[REQUIREMENT]:
Which of the lines below hold "Policy"? Please return each one.

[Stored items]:
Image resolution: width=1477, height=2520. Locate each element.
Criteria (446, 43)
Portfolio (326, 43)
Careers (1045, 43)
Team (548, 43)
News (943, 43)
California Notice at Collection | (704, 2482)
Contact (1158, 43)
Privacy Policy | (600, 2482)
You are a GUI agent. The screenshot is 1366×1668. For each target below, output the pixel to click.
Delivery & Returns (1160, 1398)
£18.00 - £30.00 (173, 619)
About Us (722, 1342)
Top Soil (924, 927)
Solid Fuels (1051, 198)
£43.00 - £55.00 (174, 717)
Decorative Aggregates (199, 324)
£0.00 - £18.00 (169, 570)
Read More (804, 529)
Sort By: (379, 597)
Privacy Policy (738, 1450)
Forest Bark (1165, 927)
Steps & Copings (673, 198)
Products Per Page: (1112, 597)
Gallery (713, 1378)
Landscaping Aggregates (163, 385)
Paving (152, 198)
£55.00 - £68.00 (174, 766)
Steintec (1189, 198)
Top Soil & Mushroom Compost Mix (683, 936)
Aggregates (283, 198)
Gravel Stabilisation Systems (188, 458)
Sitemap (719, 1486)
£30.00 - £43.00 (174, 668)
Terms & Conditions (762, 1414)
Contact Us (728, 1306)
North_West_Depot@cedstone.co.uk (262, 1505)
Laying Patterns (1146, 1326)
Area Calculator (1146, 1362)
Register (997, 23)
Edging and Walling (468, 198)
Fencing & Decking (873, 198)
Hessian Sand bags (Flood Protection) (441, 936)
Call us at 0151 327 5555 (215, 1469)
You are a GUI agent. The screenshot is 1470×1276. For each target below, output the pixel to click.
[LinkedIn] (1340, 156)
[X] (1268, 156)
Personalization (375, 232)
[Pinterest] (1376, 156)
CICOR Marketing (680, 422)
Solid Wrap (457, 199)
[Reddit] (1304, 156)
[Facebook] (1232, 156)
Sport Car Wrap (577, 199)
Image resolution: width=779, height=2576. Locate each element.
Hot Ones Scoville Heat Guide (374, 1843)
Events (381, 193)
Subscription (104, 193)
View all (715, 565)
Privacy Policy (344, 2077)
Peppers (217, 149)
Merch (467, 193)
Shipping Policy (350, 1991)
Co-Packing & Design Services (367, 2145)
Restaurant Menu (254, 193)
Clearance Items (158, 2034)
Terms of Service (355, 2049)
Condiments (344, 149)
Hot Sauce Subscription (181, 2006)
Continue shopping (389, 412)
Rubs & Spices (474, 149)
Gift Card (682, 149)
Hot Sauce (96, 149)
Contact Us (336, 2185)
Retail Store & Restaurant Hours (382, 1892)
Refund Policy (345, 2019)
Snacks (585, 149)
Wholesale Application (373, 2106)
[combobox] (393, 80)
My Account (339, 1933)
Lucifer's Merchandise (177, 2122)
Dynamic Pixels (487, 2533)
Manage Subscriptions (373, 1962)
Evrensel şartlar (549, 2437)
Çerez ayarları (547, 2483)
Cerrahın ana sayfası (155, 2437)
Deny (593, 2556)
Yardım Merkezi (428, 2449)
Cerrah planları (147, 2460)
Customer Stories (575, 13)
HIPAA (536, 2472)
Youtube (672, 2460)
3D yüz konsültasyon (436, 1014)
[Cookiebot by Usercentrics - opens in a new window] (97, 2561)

[YOUR RESPONSE]:
Privacy Policy | (600, 2482)
Privacy Policy (738, 1450)
Privacy Policy (344, 2077)
Shipping Policy (350, 1991)
Refund Policy (345, 2019)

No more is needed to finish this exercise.